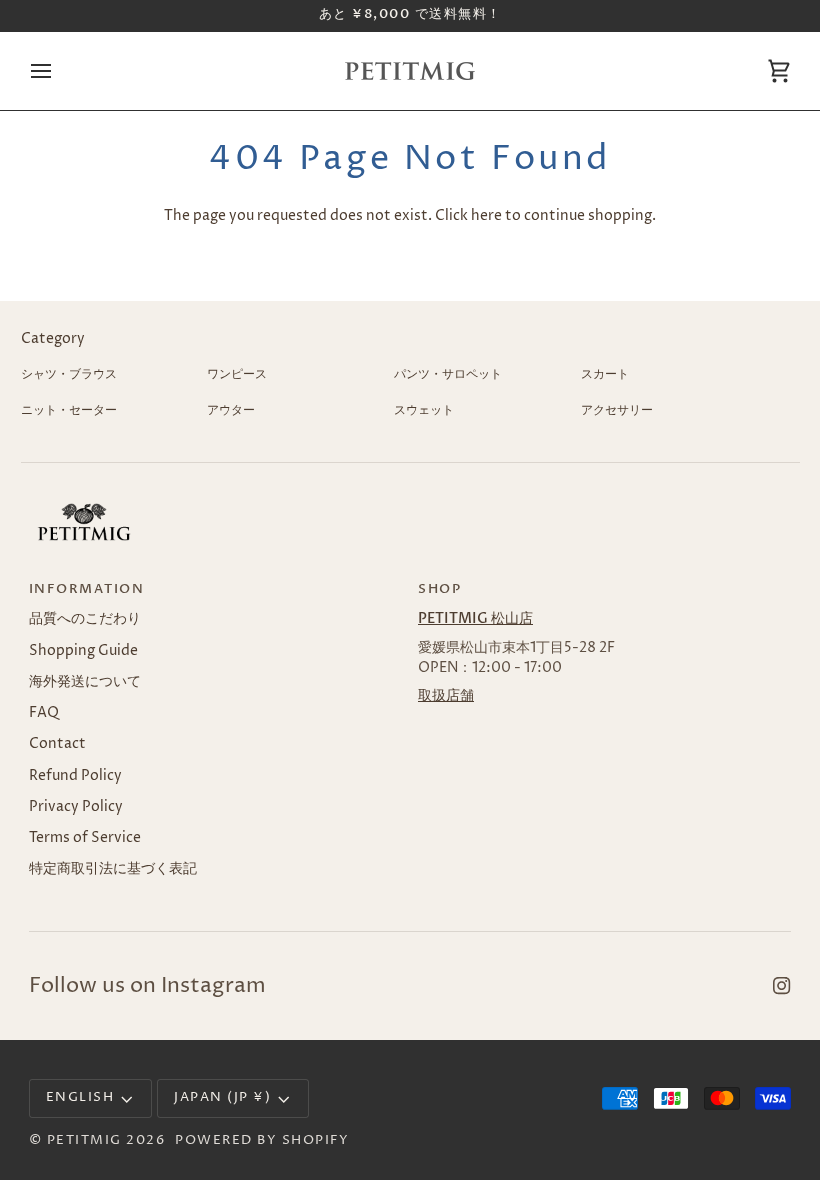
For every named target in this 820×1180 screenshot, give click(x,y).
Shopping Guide (83, 651)
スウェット (424, 410)
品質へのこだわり (85, 619)
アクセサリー (617, 410)
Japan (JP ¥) (222, 1097)
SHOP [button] (439, 589)
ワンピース (237, 374)
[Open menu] (59, 71)
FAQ (44, 713)
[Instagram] (782, 986)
==*==
What is expected →
Copy all of the entries verbatim, leaving out any pictures they contain.

Exercise answer →
For every named target in this 820×1180 screenshot, give click(x,y).
Shopping Guide (83, 651)
スウェット (424, 410)
品質へのこだわり (85, 619)
アクセサリー (617, 410)
Japan (JP ¥) (222, 1097)
SHOP [button] (439, 589)
ワンピース (237, 374)
[Open menu] (59, 71)
FAQ (44, 713)
[Instagram] (782, 986)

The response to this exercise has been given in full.